MONITOR YOUR WEB SERVERS REAL TIME
If your team is managing the web servers
for one of the busiest ecommerce site or a social media run site, its
not quite easy to address all monitoring needs just by looking at the
Nagios, Munin and other tools as they collect the data from server and
then produce the infographics or send alerts.
Even if you don’t have these tools
setup, its better to use tools that give visibility to real time data in
a readable format.
Take a look at the situation where your web server
(Nginx) is failing to serve the pages of your PHP or Rails application
hosted.
If you don’t see the web service failing but the application not
being able to load the sites (Ex: 502 error upstream was unable to
serve the page), it is sure that the webserver needs to be checked for
configuration optimization.
Ngxtop one such tool that you would like
to use with your Nginx. This would get you a quick and easy access to
incoming requests coming your way from various ip’s, help you see the
URL’s, type of HTTP responses just like the way you use “top” command
from which it darws the inspiration.
Following image gives you a quick look into the results.
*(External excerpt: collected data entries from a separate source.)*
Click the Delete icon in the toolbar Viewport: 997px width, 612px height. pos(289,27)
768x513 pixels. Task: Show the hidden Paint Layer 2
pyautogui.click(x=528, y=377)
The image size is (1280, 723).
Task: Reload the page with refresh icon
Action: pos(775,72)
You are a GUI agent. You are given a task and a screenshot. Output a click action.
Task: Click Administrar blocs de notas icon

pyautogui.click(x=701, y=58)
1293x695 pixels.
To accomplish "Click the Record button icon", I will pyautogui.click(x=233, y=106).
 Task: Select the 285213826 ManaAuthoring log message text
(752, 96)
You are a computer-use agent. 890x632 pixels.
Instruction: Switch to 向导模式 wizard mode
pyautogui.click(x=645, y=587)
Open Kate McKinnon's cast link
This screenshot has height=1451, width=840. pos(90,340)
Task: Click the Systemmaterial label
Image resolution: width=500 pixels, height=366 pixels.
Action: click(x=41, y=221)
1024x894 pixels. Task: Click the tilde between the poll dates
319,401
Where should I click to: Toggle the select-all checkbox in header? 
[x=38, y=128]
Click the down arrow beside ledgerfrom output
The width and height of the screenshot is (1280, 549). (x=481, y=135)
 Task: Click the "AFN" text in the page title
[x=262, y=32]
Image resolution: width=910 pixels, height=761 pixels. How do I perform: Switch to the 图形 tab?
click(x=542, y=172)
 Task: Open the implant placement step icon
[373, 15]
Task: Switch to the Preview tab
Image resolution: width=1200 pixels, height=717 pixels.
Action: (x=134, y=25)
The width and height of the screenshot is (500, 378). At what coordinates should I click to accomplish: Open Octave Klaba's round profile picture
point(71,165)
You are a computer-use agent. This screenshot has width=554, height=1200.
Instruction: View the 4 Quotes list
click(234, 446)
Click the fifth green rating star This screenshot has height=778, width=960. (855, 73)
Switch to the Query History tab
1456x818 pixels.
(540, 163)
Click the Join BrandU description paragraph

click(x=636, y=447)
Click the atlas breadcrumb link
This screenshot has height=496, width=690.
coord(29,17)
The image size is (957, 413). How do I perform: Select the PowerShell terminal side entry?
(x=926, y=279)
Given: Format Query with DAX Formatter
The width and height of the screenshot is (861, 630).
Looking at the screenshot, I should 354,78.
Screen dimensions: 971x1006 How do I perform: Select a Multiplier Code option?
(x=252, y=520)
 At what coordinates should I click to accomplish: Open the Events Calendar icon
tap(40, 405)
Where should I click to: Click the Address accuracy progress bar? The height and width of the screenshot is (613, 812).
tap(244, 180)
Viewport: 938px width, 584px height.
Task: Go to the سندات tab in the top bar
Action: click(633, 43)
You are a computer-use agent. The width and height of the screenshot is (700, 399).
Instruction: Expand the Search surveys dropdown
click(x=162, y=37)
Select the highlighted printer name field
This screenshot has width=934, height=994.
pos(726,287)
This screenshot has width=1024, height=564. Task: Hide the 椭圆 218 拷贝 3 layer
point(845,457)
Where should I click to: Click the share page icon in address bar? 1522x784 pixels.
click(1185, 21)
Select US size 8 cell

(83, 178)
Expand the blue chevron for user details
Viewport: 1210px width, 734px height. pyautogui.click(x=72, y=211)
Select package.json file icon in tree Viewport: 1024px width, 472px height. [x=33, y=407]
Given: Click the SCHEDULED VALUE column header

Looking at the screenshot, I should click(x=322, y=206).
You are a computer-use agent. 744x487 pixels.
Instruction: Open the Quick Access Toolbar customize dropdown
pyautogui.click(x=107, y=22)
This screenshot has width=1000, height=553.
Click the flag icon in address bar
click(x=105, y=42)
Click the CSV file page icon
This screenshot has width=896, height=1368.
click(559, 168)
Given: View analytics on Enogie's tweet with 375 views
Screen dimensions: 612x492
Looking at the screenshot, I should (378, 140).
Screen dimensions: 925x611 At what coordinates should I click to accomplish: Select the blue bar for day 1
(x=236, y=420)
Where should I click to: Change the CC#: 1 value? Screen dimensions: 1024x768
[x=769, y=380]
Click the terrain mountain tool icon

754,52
Similarly, You have apachetop for Apache web service.
Ngxtop is maintained on github ( https://github.com/lebinh/ngxtop/ )
You can install Ngxtop using pip command as follows:
Note: ngxtop is primarily developed and tested with python2 but also supports python3.
Example: Following command shows you the top ip’s and their request counts quickly.
$ ngxtop top remote_addr
running for 20 seconds, 3215 records processed: 159.62 req/sec
top remote_addr
| remote_addr | count |
|-----------------+---------|
| 118.173.177.161 | 20 |
| 110.78.145.3 | 16 |
| 171.7.153.7 | 16 |
| 180.183.67.155 | 16 |
| 183.89.65.9 | 16 |
| 202.28.182.5 | 16 |
| 1.47.170.12 | 15 |
| 119.46.184.2 | 15 |
Note: If you want to restrict the output to a specific site to be monitored,
you can use -l switch with the access log file path.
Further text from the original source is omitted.